EBUBEKİR UĞUR- 1987 Konya doğumluyum. İlk, orta ve lise öğrenimimi Konya/Ereğli’de tamamladım. 2011 yılında Pamukkale Üniversitesi Sosyoloji bölümünü bitirdim. 2013 yılının Ocak ayında Adalet Bakanlığı’na bağlı olarak Amasya Denetimli Serbestlik Müdürlüğü’nde sosyolog olarak memuriyet hayatıma başladım. 2014 yılında ise Selçuklu Üniversitesi Sosyoloji bölümünde Master eğitimimi tamamladım. Halen Adalet Bakanlığı’na bağlı olarak Konya ilinin mütevazı bir ilçesi olan Seydişehir’de memur olarak hayatımı devam ettirmekteyim.
SORU-Yazmaya başlama hikayenizi anlatır mısınız?
EBUBEKİR UĞUR- Yazmaya başlamam çok eskiye dayanmakta.İlkokulun ilk yıllarına dayanıyor hatta. O zamanlar daha yoğun olarak çevreyi gözlemleyerek farkındalık hat safhada olsa da çevremde gördüklerimi, gözlemlediklerimi kâğıt ile buluşturmak biraz zaman almıştı. Özellikle yaşadığınız sosyal çevrede idrak edebildiklerinizi hayal ve kelime dünyanızla harmanlanlamak o yaşların harcı değildi. Bu yüzden o zamanlarda eğer başıboş bir kâğıt bulabildiysem kâğıtlara bulamadıysam evimizin iç ve dış duvarlarına yazmaya başlamıştım. Tabii özellikle evin duvarlarını hem içerden hem de dışardan güzelleştirmem de! O yaşlarda izlediğim filmlerin etkisi büyüktü.

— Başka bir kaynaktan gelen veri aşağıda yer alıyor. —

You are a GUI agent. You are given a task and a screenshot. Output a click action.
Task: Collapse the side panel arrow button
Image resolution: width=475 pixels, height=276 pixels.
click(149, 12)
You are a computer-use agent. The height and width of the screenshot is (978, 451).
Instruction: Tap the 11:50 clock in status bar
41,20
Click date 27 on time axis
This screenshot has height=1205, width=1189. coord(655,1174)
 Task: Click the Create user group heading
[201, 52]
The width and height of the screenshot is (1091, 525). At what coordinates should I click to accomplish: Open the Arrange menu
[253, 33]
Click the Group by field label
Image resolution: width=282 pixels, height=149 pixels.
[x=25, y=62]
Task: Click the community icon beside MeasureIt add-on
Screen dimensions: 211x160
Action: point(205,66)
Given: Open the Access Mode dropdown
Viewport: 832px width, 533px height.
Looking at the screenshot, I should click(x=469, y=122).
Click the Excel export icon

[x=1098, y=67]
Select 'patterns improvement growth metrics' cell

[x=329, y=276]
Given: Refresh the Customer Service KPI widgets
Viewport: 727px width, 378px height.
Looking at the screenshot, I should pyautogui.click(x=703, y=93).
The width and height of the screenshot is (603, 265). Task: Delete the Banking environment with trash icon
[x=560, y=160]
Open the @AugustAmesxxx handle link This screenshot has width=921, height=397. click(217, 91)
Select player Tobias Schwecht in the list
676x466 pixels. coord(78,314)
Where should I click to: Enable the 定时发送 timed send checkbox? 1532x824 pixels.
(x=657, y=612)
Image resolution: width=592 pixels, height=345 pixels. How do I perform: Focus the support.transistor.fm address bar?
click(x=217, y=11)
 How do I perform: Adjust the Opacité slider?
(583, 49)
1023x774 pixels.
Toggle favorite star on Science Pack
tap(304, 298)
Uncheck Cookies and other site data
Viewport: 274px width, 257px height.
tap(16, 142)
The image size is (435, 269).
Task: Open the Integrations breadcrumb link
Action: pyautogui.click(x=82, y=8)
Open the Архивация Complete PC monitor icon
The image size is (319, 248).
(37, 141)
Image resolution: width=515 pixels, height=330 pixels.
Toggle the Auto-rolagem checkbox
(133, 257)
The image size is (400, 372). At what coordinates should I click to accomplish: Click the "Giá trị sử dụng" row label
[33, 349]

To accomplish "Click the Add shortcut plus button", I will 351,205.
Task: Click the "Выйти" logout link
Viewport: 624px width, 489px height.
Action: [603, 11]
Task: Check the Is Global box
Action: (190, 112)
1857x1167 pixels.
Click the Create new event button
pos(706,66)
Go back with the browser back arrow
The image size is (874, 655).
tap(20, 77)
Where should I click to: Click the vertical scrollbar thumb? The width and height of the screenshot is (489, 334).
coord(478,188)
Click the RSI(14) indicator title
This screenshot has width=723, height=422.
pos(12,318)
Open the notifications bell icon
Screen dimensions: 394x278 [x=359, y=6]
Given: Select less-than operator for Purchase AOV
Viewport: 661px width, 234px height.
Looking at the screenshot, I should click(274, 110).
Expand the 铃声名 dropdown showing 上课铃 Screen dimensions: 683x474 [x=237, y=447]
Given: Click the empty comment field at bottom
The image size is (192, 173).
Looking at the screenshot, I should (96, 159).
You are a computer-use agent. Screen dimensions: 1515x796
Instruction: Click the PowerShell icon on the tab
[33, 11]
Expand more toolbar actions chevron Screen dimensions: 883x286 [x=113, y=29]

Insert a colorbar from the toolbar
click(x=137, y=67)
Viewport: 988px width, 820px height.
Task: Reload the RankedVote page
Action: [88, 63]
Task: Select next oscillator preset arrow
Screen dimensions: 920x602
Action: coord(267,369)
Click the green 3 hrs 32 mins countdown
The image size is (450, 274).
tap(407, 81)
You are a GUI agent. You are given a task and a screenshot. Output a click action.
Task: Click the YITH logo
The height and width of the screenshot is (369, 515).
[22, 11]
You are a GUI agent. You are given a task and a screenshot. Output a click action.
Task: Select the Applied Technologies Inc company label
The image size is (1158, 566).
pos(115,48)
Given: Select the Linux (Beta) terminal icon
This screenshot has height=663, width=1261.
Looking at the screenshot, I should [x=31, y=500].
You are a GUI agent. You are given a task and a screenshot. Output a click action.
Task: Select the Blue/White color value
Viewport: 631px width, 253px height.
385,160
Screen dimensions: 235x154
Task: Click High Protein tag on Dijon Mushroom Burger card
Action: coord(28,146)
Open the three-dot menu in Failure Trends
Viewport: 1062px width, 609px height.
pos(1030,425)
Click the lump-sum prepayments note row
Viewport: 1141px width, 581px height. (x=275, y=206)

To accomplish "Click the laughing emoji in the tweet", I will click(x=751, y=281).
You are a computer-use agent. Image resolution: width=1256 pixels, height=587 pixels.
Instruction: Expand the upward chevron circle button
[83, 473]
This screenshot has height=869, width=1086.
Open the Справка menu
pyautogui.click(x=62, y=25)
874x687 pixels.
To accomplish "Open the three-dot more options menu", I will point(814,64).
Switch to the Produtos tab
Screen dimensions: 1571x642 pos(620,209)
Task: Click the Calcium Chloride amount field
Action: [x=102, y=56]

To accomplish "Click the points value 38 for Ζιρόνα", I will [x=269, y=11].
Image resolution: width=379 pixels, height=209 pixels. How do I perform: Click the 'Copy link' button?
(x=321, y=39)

Kalemim ile ilk ciddi tanışmam orta ikinci sınıfta Türkçe ve Güzel Konuşma ve Yazma dersi öğretmenim Halide Taşçı sayesinde olmuştu. Öğretmenimiz bu iki dersin de son 10 dakikasında bir konu üzerine kompozisyon yazdırır ve bunu evlerimizde tamamlamamızı ödev olarak isterdi. İşte ben bu ödevleri hiç aksatmadım ve bu şekilde kalemim ve geleceğe dair mutlaka söyleyecek sözümün olduğunu fark ettim. Ancak ilerleyen zamanlarda bu isteğim üzerine çok yönelmediğim için kalemimin o günlerde biraz köreldiği, düşünsel bahçemin ise biraz bakımsız kaldığı doğrudur. Ta ki Pamukkale Üniversitesi Sosyoloji bölümünü kazanıncaya kadar. Düşün dünyam için neredeyse küllerinden yeniden doğan bir sürecin mimarı benim için sosyoloji ile tanışmak ve sosyolojiyi anlama adına verdiğim çaba olmuştur. Sosyoloji ile birlikte yeniden formuna kavuşan ve o güne kadar hiç olmamış bir şekilde dinç olan zihnim bu (b)ilim sayesinde kapasitesini her daim bir adım öteye taşımaya çalışmıştır. Ayrıca sosyoloji ile birlikte yaşadığım zihinsel sıtmalar beni daha fazlası olmaya en uygun aday yapmıştır. Sosyoloji ile tanışmamızın üzerinden 10 yıl geçmesine rağmen bugün dahi onun aracılığıyla düş(ünüş)lerimde kurduğum şantiye ile hayat daha pozitif, daha çalışkan, daha duyarlı, daha hassas ve daha üretken bakabildiğimi düşünüyorum.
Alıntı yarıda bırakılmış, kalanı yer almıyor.